ASIO: Staatlich unterstützte Hacker drangen im Rahmen eines Sabotageplans in kritische australische Infrastruktur ein
Australiens Inlandsgeheimdienst warnt, dass ausländisch unterstützte Hacker einen Betreiber kritischer Infrastruktur kompromittiert haben und offenbar eine Sabotageaktion vorbereiteten, die später hät...
Australiens Inlandsgeheimdienst hat gewarnt, dass ausländisch unterstützte Hacker einen Betreiber kritischer Infrastruktur kompromittiert hatten und offenbar eine Sabotageaktion vorbereiteten, die später hätte ausgelöst werden können. Die Mitteilung erfolgte durch ASIO-Generaldirektor Mike Burgess im Rahmen der jährlichen Bedrohungsanalyse der Behörde.
Burgess sagte, die Angreifer hätten nicht nur Zugang erlangt, sondern auch Zugangsdaten aktiver Nutzer erbeutet, darunter von Mitarbeitern, die für den Schutz des Netzwerks verantwortlich waren. Laut ASIO bestand das Ziel nicht in einer sofortigen Zerstörung, sondern in langfristigem Zugang und der Kartierung des Netzwerks.
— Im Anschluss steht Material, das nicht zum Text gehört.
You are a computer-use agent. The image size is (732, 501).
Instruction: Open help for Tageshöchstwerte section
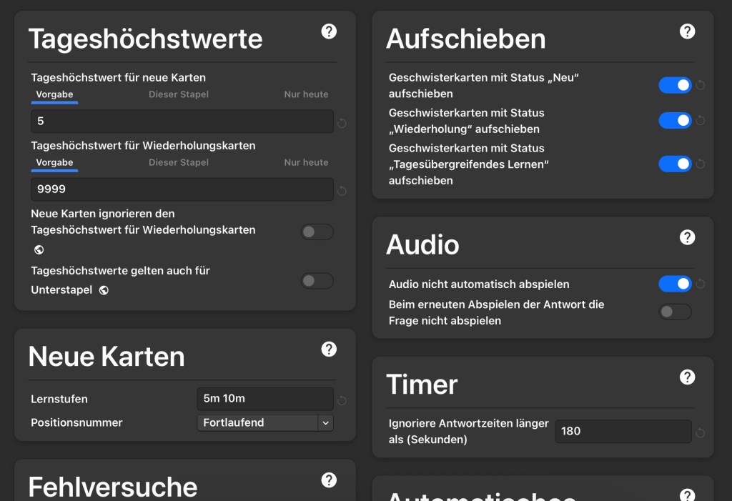(x=329, y=32)
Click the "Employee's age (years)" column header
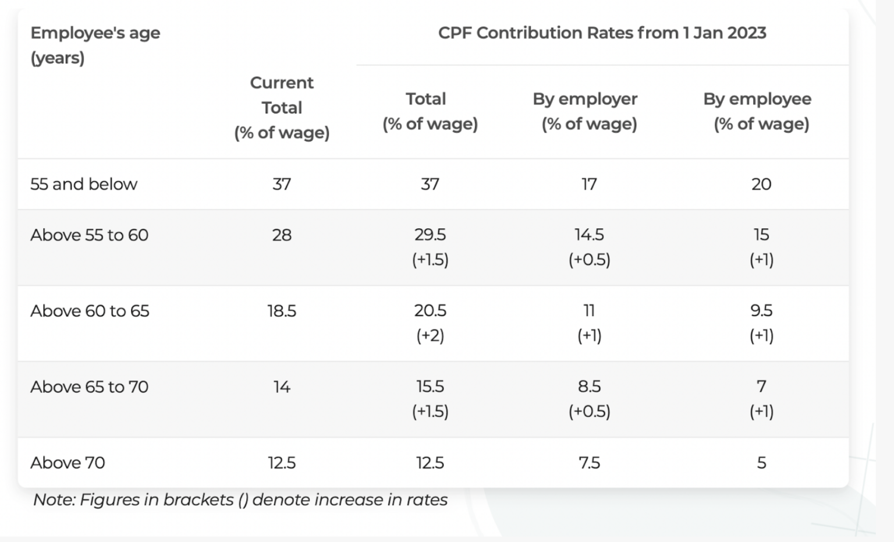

Dadurch hätten die Eindringlinge die Möglichkeit gehabt, den Betrieb zu stören, sobald es ihnen passend erschien.
Die Behörde erklärte, sie habe den Eindringversuch erkannt, die Aktivitäten der Angreifer verfolgt und gemeinsam mit der betroffenen Organisation sowie Sicherheitspartnern an der Eindämmung des Vorfalls gearbeitet. Burgess fügte hinzu, dass das Ausmaß staatlich unterstützter Aktivitäten gegen Australiens Infrastruktur erheblich sei und dass ein bestimmter Nationalstaat einen großen Teil dieser Aktivitäten in der Region vorantreibe.
Spionage im Zusammenhang mit AUKUS
Burgess beschrieb außerdem einen separaten Versuch zur Informationsbeschaffung, der sich gegen eine Person mit australischer Sicherheitsfreigabe richtete. In diesem Fall gab sich ein ausländischer Agent online als Berater aus, bezahlte die Zielperson für schriftliche Berichte und versuchte anschließend, Informationen über AUKUS zu erlangen, das Verteidigungsbündnis zwischen Australien, den Vereinigten Staaten und dem Vereinigten Königreich.
Laut ASIO wurde der betreffende Beamte misstrauisch, meldete den Kontakt und kooperierte mit den Ermittlern. Die Behörde nutzte den Vorfall später, um den Agenten direkt zur Rede zu stellen. Burgess zufolge trug dies dazu bei, die Operation zu stören und Schwachstellen im Vorgehen des ausländischen Nachrichtendienstes offenzulegen.
ASIO zufolge ist der Vorfall ein Beispiel dafür, wie ausländische Dienste soziale Manipulation, Online-Identitäten und Zahlungen einsetzen, um australische Insider anzuwerben oder unter Druck zu setzen.
Umfassendere Sicherheitsbedenken
Neben der Cyber-Spionage verwies Burgess auf Terrorismus- und Radikalisierungsrisiken. Die Anwerbung durch Extremisten finde zunehmend online und auf verschlüsselten Plattformen statt. Er sagte, ASIO habe seit Ende 2025 mehrere bedeutende Fälle im Zusammenhang mit Terrorismus bearbeitet und im vergangenen Jahrzehnt Dutzende größere Anschlagspläne aufgedeckt.
- ASIO hat spezielle Teams eingerichtet, um auf Sabotagebedrohungen gegen kritische Infrastruktur zu reagieren.
- Nach Angaben der Behörde nutzen staatlich unterstützte Akteure dauerhaften Zugang und den Diebstahl von Zugangsdaten, um künftige Angriffe vorzubereiten.
- Online-Umgebungen bleiben ein wichtiger Kanal für Spionage, Anwerbung und Radikalisierung.
Burgess sagte, ASIO weite den Einsatz neuer Technologien, darunter künstliche Intelligenz, aus, um mit der Bedrohungslage Schritt zu halten, und rief Australier dazu auf, eine berufliche Laufbahn bei der Behörde in Betracht zu ziehen.